Shortfall Pajak Melonjak, Pemerintah Disebut Bakal Menumpuk Utang

Jakarta -- Shortfall penerimaan perpajakan diprediksi sekitar Rp200 triliun dari target penerimaan pajak sekitar Rp1.743 triliun. Realisasi Januari-Oktober hanya RpRp1.173 triliun atau 65 persen dari target. Beruntung, penerimaan negara bukan pajak (PNBP) terealisasi cukup baik, mencapai 88 persen dari target. Pada APBN-2019, PNBP ditargetkan Rp378 triliun. Hanya saja, porsi PNBP terhadap penerimaan negara tidak cukup signifikan. PNBP hanya berkontribusi sekitar 17 persen terhadap pendapatan negara.

Anggota Komisi XI DPR RI, Ecky Awal Mucharam menjelaskan bahwa yang dihadapi sektor fiskal cukup berat. Potensi shortfall terus meningkat tahun ke tahun. Jika merujuk pada data pemerintah, realisasi penerimaan perpajakan Januari-Oktober 2019 hanya naik Rp13 triliun dibandingkan periode yang sama tahun lalu.

“Periode Januari-Oktober 2018, realisasi penerimaan perpajakan mencapai Rp1.160 triliun sedangkan Januari-Oktober 2019 hanya Rp1.173 triliun. Artinya, penerimaan perpajakan hanya naik 1,12 persen (yoy),” tegas Ecky di Komplek Parlemen, Senayan, Rabu (12/12/2019).

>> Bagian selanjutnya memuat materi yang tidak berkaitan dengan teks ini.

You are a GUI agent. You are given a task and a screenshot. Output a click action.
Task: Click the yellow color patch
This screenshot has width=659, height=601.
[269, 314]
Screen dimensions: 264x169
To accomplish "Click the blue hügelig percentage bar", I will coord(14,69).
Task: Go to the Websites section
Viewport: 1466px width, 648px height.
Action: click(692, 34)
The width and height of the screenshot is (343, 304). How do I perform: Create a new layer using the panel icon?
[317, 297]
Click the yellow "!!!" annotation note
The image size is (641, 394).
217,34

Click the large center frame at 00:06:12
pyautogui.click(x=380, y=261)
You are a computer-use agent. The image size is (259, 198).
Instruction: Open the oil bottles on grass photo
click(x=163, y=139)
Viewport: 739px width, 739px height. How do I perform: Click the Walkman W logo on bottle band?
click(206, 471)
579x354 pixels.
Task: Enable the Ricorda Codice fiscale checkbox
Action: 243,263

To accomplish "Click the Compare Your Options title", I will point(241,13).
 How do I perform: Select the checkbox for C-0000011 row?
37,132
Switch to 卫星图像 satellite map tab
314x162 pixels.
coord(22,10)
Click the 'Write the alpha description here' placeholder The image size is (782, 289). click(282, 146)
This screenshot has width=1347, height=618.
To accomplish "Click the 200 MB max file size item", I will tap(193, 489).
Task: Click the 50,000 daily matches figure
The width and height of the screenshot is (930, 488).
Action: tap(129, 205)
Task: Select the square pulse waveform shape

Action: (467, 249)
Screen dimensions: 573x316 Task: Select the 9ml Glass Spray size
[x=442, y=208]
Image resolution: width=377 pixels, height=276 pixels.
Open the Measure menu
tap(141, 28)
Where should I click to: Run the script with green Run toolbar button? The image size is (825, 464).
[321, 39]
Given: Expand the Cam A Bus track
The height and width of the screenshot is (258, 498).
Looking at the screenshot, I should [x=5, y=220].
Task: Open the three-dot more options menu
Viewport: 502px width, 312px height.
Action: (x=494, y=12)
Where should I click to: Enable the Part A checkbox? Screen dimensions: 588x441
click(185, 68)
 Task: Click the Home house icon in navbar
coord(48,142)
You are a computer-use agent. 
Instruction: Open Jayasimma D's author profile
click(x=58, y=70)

Wakil Ketua Fraksi PKS ini menerangkan, “Kalau kita lihat, total shortfall penerimaan perpajakan tahun 2015-2019 mencapai Rp482 triliun. Angka itu kita asumsikan bahwa shortfall penerimaan pajak 2019 mencapai Rp200 triliun. Jika dibandingkan dengan tahun 2010-2014, shortfall penerimaan perpajakan hanya Rp232 triliun”.

Sementara itu, rata-rata shortfall penerimaan pajak pun semakin meningkat tiap tahunnya. Sepanjang 2010-2014 hanya Rp46,4 triliun per tahun; sedangkan tahun 2015-2019 rata-rata shortfall mencapai Rp96,4 triliun per tahun.

“Ini jelas, konsekuensi dari shortfall penerimaan pajak terlihat dari meroketnya utang. Bebannya cukup terekam dari peningkatan belanja cicilan bunga utang. Porsinya semakin dominan dalam struktur belanja negara. Saat belanja cicilan utang naik, maka porsi belanja lain cenderung menurun. Hal itu terlihat dari penurunan porsi belanja modal terhadap belanja negara”, jelas Ecky.

Anggota Legislatif asal Jawa Barat ini menambahkan, biaya penerbitan Surat Perbendarahaan Negara (SBN) relatif lebih tinggi dibanding negara lain. Yield SBN 5 tahun pada Oktober 2019 mencapai 6,4 persen; untuk 10 tahun; 15 tahun; dan 20 tahun masing-masing 6,98 persen; 7,45 persen; dan 7,65 persen. Yield obligasi pemeirntah Filipina saja hanya 4,739% (Desember 2019).

“Utang pemerintah per Oktober mencapai Rp4.756 triliun. Kalau penerimaan pajak tiap tahun tidak tercapai, maka kita terus menumpuk utang,” tutup Ecky.